We’ll Need More Involvement in Schools When Clarke County Becomes a Charter District

“The Historic Boulevard Neighborhood Association has long been a big supporter of Chase Street School,” Rachel Watkins said at a Sept. 8 Federation of Neighborhoods forum. “Chase Street is such an integral part of Boulevard and Cobbham, I feel like it takes a village—that’s the mentality.”

But the neighborhood didn’t always embrace Chase. Before the Clarke County School District ended its school-choice policy in 2007, the elementary school was virtually all-minority, with most white, middle- and upper-class Boulevard families opting to send their kids elsewhere, mainly to similarly affluent Barrow. Now, with parents of all races and income levels engaged, Chase Street is one of the best elementary schools in the district.

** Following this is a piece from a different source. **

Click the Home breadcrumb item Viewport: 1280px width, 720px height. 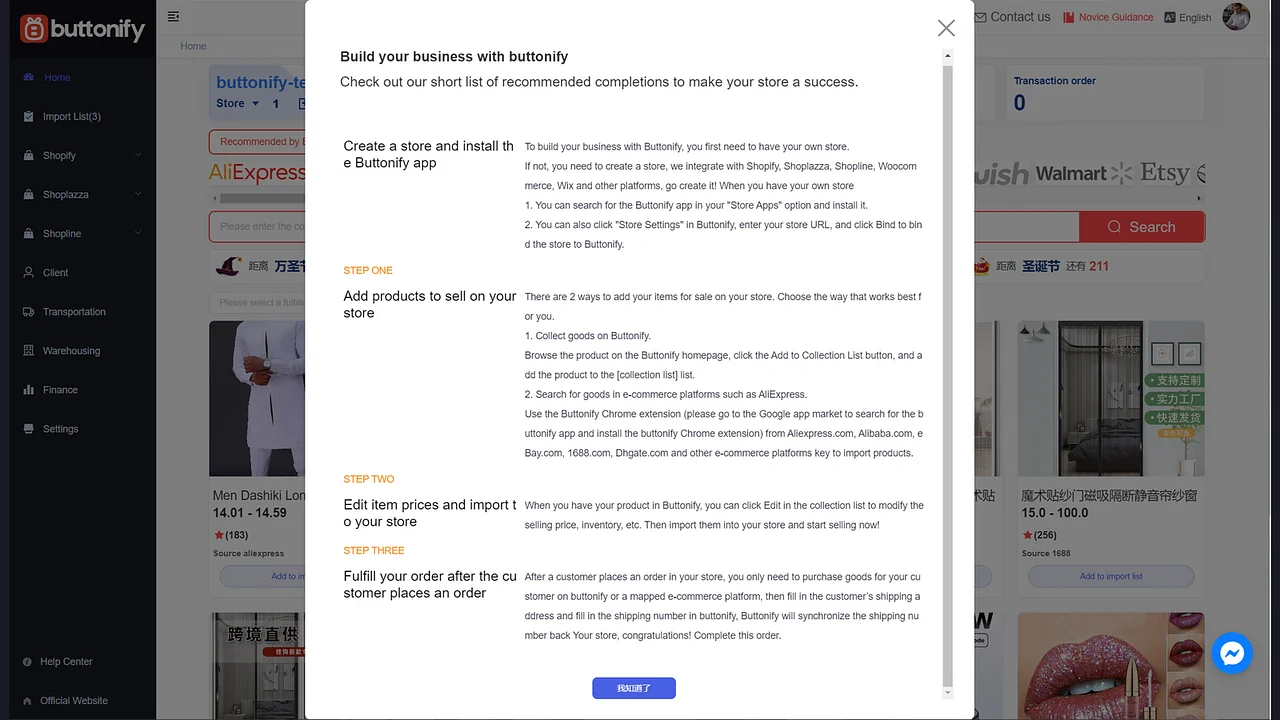point(193,46)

I bring this up because CCSD is likely to soon become a “charter system,” where much of the governance over local public schools will devolve down to the school level. For the switch to be successful, every school is going to have to match Chase Street’s level of engagement.

First, a word on charter systems. They are not systems of charter schools (a dirty word in Athens), as Superintendent Phil Lanoue explained during the panel discussion. “Any time you mention ‘charter,’ people freak out,” Watkins said. State law requires districts next year to become charter systems, keep the status quo or go with IE2, an in-between option. Those that become charter districts will be rewarded with additional flexibility and funding. While the school board will continue to set policy and standards, decisions about how to best meet those standards will be made by governing boards at the individual school level—which will require more community involvement.

“This is going to take the whole community, not just a small group in each of our [21] school districts,” said Myra Blackmon, a writer who often focuses on education in her columns. “It’s going to be hard. It’s going to require tenacity. We can’t take our marbles and go home every time something doesn’t go our way.”

Lanoue, for one, is confident that parents, businesspeople and community leaders will step up. “I think there are a lot of parents out there that we don’t access,” he said. “They don’t care—they do, tremendously.”

There is a danger, though, that the district will become Balkanized. It used to be, said school board member Denise Spangler, but now, you don’t see the bickering on the board that you saw in the past. “We will not do well going back to being independent entities,” Lanoue said.

Testing was another hot topic. A state law passed earlier this year requires districts to evaluate teachers based partly on students’ test scores—and it’s not too much to say that Lanoue and Spangler HATE it, as do a lot of parents. He argued that the law takes away weeks of instructional time, because it requires standardized testing in all areas every year, often above and beyond the tests already in place. For some classes, like music, districts have to make up their own tests because none exist.

And while Lanoue said he’s a firm believer in accountability, evaluating teachers based on testing doesn’t tell the whole story. “It’s impossible for anyone to be able to distill the hundreds of thousands of interactions that happen every single day,” he said. Instead, administrators should evaluate what happens in the classroom, he said.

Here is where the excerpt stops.